2. Anhörung auch in einfachen Fällen
Nach den weiteren Ausführungen des KG darf vor Erlass eines Kostenfestsetzungsbeschlusses die gebotene Anhörung des Erstattungspflichtigen auch in sog. einfachen Fällen nicht unterbleiben. Der rechtliche Grundsatz der Gewährung rechtlichen Gehörs erfahre insoweit keine Einschränkung. Auch bei einer vermeintlich eindeutigen Rechtslage müsse der Erstattungspflichtige folglich Gelegenheit erhalten, seine Rechtsposition darzustellen. Er dürfe nicht mit der Entscheidung über einen Antrag des Gegners überrascht werden, den er nicht kenne. Außerdem lässt sich nach den weiteren Ausführungen des KG regelmäßig erst nach Anhörung des Erstattungspflichtigen sicher feststellen, ob tatsächlich ein einfacher und zweifelsfreier Sachverhalt vorliege (OLG Düsseldorf, a.a.O.; OLG Celle, a.a.O.).
3. Spätere Heilung des Verfahrensmangels
Nach Auffassung des KG ist hier der Mangel des rechtlichen Gehörs im Abhilfe- und Beschwerdeverfahren geheilt worden. Liege ein Verstoß gegen das rechtliche Gehör vor, komme es regelmäßig darauf an, ob sich dieser ausgewirkt habe. Ein derartiger Verfahrensfehler, der keine Auswirkungen auf die Sachentscheidung habe, zwinge dann nicht zu deren Änderung oder gar Aufhebung. Folglich beruhe nach Art. 103 Abs. 1 GG eine Entscheidung nur dann auf einem Gehörsverstoß, wenn nicht ausgeschlossen werden könne, dass die Anhörung zu einem für den Betroffenen günstigeren Ergebnis geführt hätte.
Ist eine Heilung des Verfahrensmangels – so fährt das KG fort – im Rechtsmittelzug eingetreten, beruhe die Entscheidung, die unter Verstoß gegen das Gebot des rechtlichen Gehörs zustande gekommen ist (hier der Kostenfestsetzungsbeschl. des Rechtspflegers v. 20.11.2023) und dann aufrecht erhalten werde, und damit auch der Bestand der Ausgangsentscheidung regelmäßig nicht mehr auf dem Verstoß. Somit könne eine Heilung des Verstoßes gegen Art. 103 Abs. 1 GG eintreten, wenn das rechtliche Gehör im Rechtsmittelzug gewährt werde und das Rechtsmittelgericht in der Lage sei, das Vorbringen zu berücksichtigen.

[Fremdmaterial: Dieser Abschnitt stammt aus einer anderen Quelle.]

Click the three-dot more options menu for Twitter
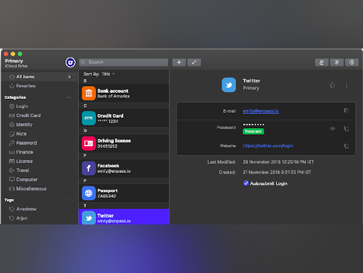346,85
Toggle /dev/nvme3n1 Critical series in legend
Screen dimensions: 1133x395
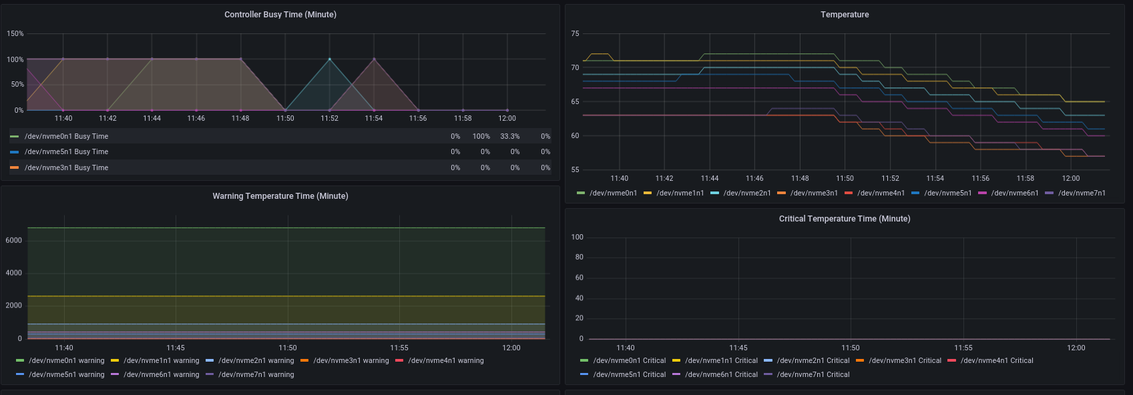coord(905,361)
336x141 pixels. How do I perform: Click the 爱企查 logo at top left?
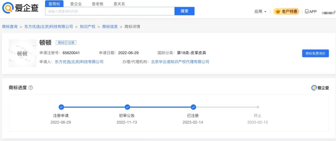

Diese Voraussetzungen haben hier nach Auffassung des KG vorgelegen. Das KG hat ausgeschlossen, dass der Rechtspfleger des LG über den Beginn der Verzinsung des festgesetzten Erstattungsbetrages, den der Kläger hier allein gerügt hatte, anders entschieden hätte, wenn er dem Kläger vor Erlass des Kostenfestsetzungsbeschlusses das rechtliche Gehör gewährt hätte.